Your task:
Please reproduce the records from the line with "Screen dimensions: 1065x568" to the line with "Action: click(874, 274)", leaving out the pictures.

Working data:
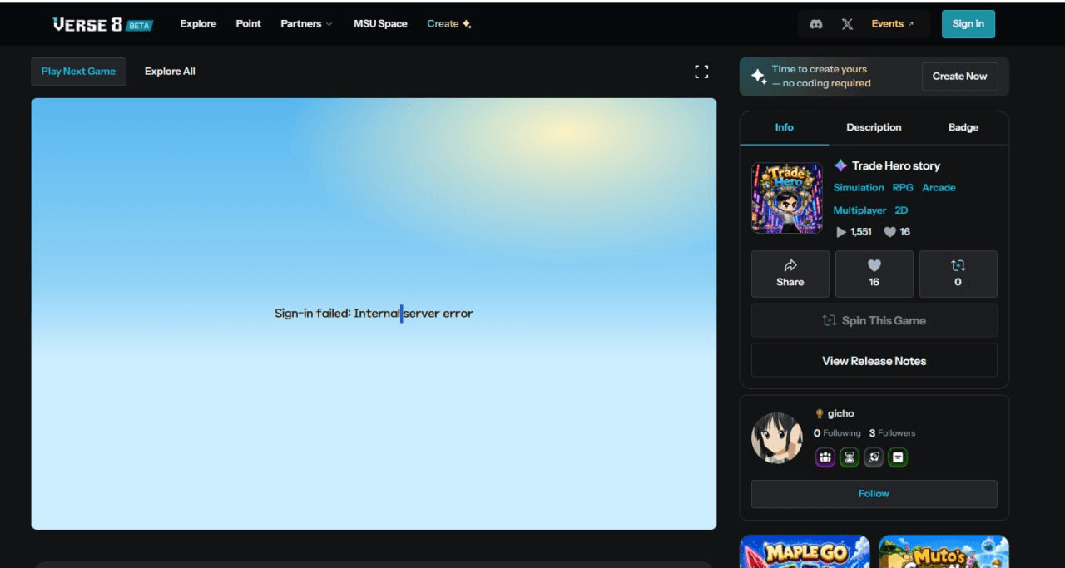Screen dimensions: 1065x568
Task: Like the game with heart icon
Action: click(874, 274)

--

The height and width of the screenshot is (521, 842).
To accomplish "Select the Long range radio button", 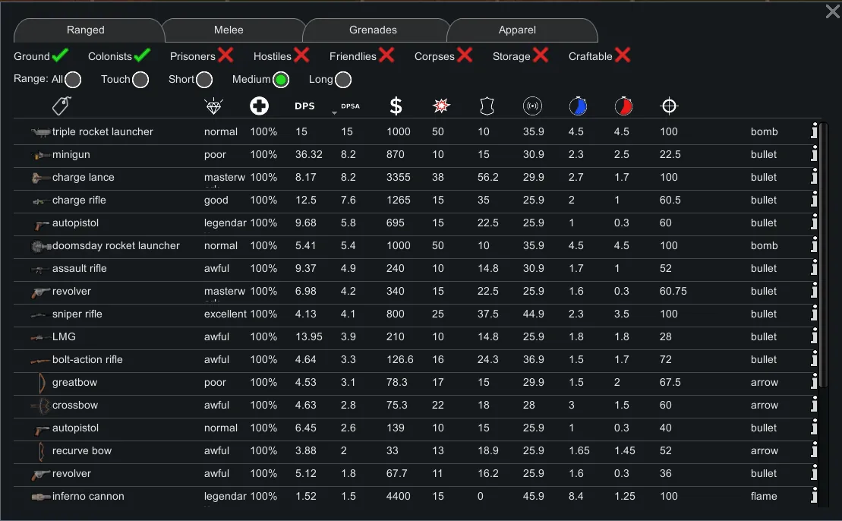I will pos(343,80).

* * *

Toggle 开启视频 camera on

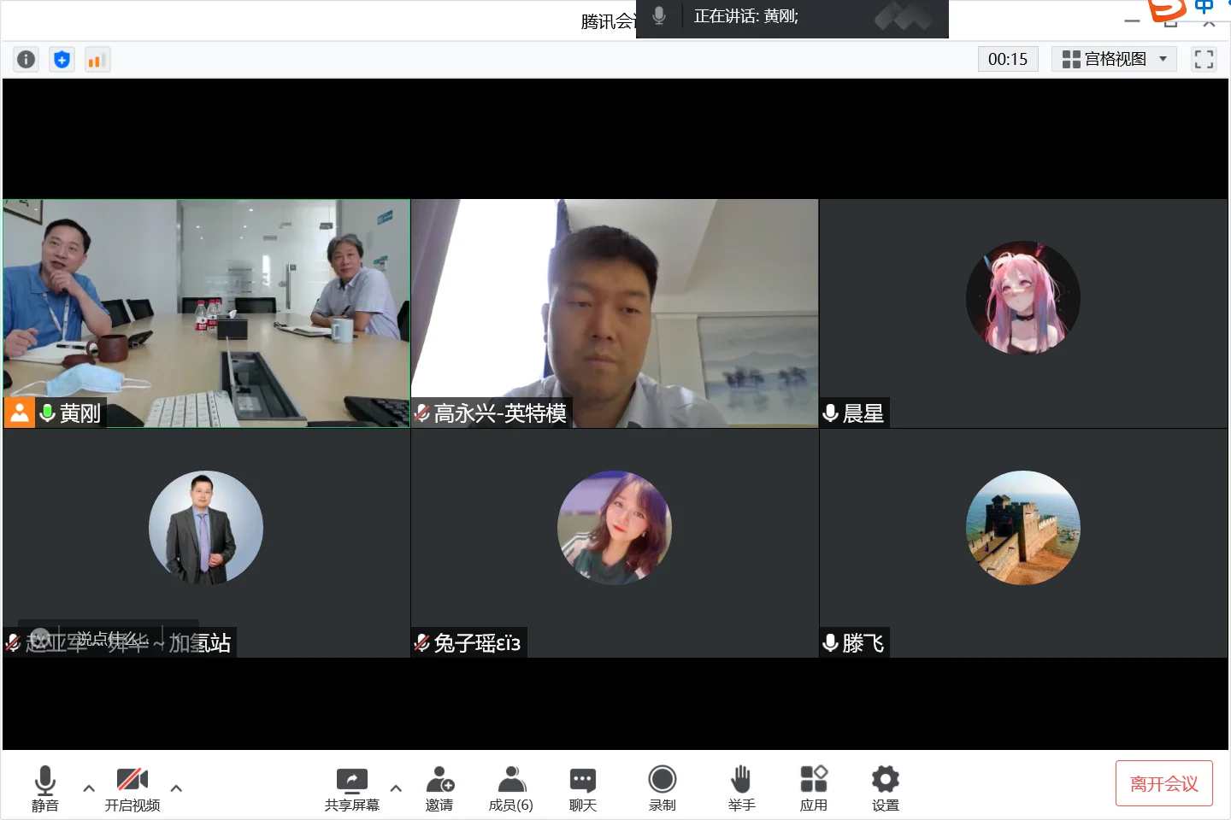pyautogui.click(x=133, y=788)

Task output:
Screen dimensions: 1065x568
Task: Like the game with heart icon
Action: click(874, 274)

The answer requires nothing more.